İnsanın genel hayatında bu böylesine mühimken, annelik, ebeveynlik gibi mübarek bir işte ehemmiyeti iki katına çıkmaktadır. Zira annenin duyguları, olduğu gibi çocuklara aktarılacaktır. Yaşanan hâdiselerin çoğu, çocuk için herhangi bir mânâ ifade etmez. Kıymet ve mânâ verdiği yer ise, anne-babasının gözleridir. Anne-babası hâdiselere nasıl tepki veriyorsa, o da benzer tepkiler verecektir. Annesi endişelenmiş veya korkmuş bir çocuk, elbette ki korkacaktır. Annenin gönlü ferahsa, o da ferah olacaktır.
Her ne kadar o anlarda çocukları gözlemleme ve fark etme imkân ve ihtimalimiz çok düşük olsa da çocuğun, annenin her türden duygularının tesirinde kalmaması mümkün değildir. Hele de küçük yaşlarda... Pedagog Âdem Güneş, “Kaygı bulaşıcıdır... Kaygılı ebeveyn, çocuğuna kaygı aşılar.” diyerek aslında durumu özetlemiştir.
Dolayısıyla tevekkül ve teslîmiyet ehli bir anne, aslında yavrusunun duyguları ve hayata bakışı konusunda da güçlü ve sağlam temeller atmasına vesîle olur. Hattâ belki de böyle bir anne, çocuğunu anksiyeteden korumuş olur. Özetle kadere rızâ gösteren, îmânı güçlü, evindeki mânevî atmosferi dinamik tutmaya çalışan, helâl lokma, zikir, namaz, Kur’ân ile “şeytanın kaçtığı, meleklerin misafir olduğu” evde çocukların hem gönülleri hem duyguları hiç kuşkusuz ki daha dengeli, daha güçlü olacaktır. Sekînet ehli bir annenin eşine ve yavrularına vereceği şifâ, herhangi bir ölçüye sığamayacak kadar büyük ve geniştir. Ve bir kadının eşine ve âilesine gösterdiği ihtimam kadar ecir toplayabileceği başka bir saha yoktur.

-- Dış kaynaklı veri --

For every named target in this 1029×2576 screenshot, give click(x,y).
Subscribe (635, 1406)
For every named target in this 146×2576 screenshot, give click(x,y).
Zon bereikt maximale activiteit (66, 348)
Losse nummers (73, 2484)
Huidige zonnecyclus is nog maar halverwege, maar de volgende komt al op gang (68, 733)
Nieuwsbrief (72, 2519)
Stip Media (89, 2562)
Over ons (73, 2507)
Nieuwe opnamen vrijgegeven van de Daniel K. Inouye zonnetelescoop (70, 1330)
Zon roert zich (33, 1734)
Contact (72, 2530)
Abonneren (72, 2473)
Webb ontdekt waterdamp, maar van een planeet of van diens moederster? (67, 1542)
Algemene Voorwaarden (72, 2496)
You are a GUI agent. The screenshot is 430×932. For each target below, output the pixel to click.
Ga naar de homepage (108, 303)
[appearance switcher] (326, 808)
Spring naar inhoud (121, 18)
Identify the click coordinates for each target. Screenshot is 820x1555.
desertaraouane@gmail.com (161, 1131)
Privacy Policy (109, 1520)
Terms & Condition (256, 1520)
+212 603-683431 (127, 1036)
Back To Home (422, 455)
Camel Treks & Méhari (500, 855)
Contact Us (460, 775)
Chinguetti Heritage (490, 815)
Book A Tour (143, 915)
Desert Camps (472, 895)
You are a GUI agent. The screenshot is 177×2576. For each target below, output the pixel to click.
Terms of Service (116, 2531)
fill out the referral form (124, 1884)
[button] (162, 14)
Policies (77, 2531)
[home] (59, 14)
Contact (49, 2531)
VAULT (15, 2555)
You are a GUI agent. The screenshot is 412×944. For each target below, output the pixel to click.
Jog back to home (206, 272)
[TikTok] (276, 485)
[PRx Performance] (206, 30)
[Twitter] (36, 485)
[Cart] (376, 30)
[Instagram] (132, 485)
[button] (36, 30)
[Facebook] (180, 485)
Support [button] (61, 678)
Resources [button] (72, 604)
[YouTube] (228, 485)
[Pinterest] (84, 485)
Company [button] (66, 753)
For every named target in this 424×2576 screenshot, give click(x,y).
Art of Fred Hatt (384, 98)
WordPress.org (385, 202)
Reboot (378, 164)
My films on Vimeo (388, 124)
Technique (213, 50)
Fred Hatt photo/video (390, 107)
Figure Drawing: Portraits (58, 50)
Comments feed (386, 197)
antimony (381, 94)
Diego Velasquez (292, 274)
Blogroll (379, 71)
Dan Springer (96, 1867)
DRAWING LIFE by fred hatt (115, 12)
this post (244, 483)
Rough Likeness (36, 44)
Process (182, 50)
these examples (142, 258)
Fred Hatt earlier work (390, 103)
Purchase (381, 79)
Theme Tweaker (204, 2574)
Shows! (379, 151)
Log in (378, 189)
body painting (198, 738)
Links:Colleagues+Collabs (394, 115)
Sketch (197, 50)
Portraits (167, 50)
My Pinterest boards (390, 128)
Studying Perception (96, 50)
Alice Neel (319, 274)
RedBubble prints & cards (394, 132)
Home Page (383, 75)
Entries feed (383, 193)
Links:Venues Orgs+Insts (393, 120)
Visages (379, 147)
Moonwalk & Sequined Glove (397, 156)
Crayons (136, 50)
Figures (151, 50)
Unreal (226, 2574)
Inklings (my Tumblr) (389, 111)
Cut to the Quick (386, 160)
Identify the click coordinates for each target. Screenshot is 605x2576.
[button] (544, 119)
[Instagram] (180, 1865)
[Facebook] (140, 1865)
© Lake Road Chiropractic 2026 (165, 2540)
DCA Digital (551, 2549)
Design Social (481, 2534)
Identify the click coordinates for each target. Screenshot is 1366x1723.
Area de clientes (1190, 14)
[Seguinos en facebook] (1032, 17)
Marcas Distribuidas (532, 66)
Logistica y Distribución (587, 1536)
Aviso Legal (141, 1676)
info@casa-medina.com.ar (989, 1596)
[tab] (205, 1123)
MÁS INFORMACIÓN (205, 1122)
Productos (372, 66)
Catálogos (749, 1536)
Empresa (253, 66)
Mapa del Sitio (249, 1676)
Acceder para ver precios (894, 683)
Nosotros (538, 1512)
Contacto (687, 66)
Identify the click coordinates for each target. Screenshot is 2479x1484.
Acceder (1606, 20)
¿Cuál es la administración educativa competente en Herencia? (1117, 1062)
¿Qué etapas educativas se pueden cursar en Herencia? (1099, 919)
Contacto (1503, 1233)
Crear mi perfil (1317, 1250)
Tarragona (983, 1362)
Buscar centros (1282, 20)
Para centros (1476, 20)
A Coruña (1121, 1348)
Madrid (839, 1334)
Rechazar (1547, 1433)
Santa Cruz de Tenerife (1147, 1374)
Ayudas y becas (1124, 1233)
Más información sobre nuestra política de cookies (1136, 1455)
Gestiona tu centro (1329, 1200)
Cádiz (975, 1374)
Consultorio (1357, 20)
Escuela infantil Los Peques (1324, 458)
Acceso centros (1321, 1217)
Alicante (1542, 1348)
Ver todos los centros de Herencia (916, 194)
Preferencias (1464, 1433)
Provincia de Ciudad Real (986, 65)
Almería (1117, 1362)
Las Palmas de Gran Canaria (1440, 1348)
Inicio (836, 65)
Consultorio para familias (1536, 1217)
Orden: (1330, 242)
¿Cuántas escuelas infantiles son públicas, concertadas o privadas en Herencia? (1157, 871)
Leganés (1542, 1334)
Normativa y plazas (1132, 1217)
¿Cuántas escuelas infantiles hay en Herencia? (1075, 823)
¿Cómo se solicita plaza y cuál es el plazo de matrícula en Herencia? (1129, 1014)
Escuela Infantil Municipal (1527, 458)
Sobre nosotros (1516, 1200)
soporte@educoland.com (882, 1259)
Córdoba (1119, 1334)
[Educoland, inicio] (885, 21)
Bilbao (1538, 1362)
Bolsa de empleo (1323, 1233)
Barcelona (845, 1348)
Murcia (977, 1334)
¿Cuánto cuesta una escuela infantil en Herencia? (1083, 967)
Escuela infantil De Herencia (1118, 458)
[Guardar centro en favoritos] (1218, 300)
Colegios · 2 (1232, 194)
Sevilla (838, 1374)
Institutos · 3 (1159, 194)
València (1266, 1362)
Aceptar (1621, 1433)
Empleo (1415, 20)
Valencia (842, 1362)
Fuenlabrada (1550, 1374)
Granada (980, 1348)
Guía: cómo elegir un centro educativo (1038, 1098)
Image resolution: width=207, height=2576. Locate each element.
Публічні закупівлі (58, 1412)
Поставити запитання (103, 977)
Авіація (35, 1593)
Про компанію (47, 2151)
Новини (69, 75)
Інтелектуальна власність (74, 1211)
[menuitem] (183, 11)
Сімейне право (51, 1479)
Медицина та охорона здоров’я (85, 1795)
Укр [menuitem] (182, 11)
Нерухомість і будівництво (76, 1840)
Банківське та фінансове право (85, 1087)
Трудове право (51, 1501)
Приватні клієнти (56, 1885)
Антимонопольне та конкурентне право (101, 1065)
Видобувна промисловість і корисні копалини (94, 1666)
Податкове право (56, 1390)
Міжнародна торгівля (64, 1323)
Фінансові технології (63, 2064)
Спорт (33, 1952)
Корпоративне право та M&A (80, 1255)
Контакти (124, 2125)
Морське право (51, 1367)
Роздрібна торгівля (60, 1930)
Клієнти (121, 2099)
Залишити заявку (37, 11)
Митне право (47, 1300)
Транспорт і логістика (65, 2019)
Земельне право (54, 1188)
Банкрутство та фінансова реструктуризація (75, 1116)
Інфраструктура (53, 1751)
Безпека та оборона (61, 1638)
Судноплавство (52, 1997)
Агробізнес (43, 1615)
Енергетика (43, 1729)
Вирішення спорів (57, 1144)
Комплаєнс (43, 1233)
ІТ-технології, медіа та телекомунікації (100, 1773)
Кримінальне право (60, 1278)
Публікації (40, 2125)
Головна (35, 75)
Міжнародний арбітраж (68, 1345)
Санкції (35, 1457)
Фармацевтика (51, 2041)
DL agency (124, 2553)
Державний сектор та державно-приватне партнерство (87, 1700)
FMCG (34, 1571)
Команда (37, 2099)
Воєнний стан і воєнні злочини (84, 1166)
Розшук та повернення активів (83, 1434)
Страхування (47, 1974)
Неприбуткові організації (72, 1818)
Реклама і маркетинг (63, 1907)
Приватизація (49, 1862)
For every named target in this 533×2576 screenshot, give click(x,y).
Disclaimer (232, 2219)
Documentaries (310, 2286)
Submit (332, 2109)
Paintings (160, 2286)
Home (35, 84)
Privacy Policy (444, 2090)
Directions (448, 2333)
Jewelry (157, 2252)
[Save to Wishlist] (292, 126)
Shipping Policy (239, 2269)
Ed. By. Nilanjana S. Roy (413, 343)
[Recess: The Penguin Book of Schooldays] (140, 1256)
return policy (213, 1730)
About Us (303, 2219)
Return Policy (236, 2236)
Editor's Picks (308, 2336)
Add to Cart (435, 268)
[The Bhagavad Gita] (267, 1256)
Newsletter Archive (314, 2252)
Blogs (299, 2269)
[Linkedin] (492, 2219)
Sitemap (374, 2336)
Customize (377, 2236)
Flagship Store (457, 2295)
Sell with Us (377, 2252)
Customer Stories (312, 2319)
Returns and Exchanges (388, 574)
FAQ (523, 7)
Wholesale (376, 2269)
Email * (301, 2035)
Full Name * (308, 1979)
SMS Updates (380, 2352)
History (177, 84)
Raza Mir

Biliriz ki, kadere îman, îman esaslarındandır. Hayrın ve şerrin Allah’tan olduğuna îman etmenin bir neticesi olarak, “Olanda hayır vardır!” diye düşünmek, gönülleri ferahlatır.
“Yeryüzünde vukû bulan veya başınıza gelen hiçbir musibet yoktur ki, Biz onu yaratmadan önce bir kitapta yazılı olmasın. Şüphesiz bu Allâh’a göre kolaydır. Kaybettiklerinize aşırı üzülmeyiniz ve O’nun size verdikleriyle şımarmayasınız diye böyle yapmıştır.” (el-Hadîd, 22-23)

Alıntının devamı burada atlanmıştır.